**TASK ITEM:**
Treat the line containing "funny18 (10, 1016)" as the last one, and return every line exactly from the first line of the material below up to it.

**SUPPLIED RECORDS:**
- - - - - - -
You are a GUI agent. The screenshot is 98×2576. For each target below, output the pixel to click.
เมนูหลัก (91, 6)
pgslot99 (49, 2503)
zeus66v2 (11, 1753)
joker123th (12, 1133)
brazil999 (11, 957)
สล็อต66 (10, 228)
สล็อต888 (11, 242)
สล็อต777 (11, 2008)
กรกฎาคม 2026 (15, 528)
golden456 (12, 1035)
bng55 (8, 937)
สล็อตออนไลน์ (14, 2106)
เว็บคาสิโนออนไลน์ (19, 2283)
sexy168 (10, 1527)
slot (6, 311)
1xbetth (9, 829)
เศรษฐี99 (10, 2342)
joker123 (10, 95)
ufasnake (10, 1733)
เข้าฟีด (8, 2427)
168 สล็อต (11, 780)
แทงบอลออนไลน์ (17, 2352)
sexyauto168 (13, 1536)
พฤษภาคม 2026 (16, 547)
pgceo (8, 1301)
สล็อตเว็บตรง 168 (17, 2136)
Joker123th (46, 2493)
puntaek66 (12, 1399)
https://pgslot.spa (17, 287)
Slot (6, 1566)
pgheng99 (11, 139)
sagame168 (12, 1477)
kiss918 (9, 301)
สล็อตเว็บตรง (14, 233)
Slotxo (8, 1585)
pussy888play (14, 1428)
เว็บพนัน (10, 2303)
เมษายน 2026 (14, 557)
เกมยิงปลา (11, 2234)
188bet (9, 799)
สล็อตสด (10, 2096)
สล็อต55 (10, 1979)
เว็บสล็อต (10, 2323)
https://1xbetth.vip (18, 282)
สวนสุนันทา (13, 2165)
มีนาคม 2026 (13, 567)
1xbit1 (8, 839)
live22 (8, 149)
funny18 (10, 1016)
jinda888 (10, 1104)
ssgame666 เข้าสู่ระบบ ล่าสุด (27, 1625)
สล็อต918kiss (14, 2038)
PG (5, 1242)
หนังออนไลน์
- - - - - - -
**EXERCISE ANSWER:**
You are a GUI agent. The screenshot is 98×2576. For each target below, output the pixel to click.
เมนูหลัก (91, 6)
pgslot99 (49, 2503)
zeus66v2 (11, 1753)
joker123th (12, 1133)
brazil999 (11, 957)
สล็อต66 (10, 228)
สล็อต888 (11, 242)
สล็อต777 (11, 2008)
กรกฎาคม 2026 (15, 528)
golden456 (12, 1035)
bng55 (8, 937)
สล็อตออนไลน์ (14, 2106)
เว็บคาสิโนออนไลน์ (19, 2283)
sexy168 (10, 1527)
slot (6, 311)
1xbetth (9, 829)
เศรษฐี99 (10, 2342)
joker123 (10, 95)
ufasnake (10, 1733)
เข้าฟีด (8, 2427)
168 สล็อต (11, 780)
แทงบอลออนไลน์ (17, 2352)
sexyauto168 (13, 1536)
พฤษภาคม 2026 (16, 547)
pgceo (8, 1301)
สล็อตเว็บตรง 168 (17, 2136)
Joker123th (46, 2493)
puntaek66 (12, 1399)
https://pgslot.spa (17, 287)
Slot (6, 1566)
pgheng99 (11, 139)
sagame168 (12, 1477)
kiss918 (9, 301)
สล็อตเว็บตรง (14, 233)
Slotxo (8, 1585)
pussy888play (14, 1428)
เว็บพนัน (10, 2303)
เมษายน 2026 (14, 557)
เกมยิงปลา (11, 2234)
188bet (9, 799)
สล็อตสด (10, 2096)
สล็อต55 (10, 1979)
เว็บสล็อต (10, 2323)
https://1xbetth.vip (18, 282)
สวนสุนันทา (13, 2165)
มีนาคม 2026 (13, 567)
1xbit1 (8, 839)
live22 (8, 149)
funny18 (10, 1016)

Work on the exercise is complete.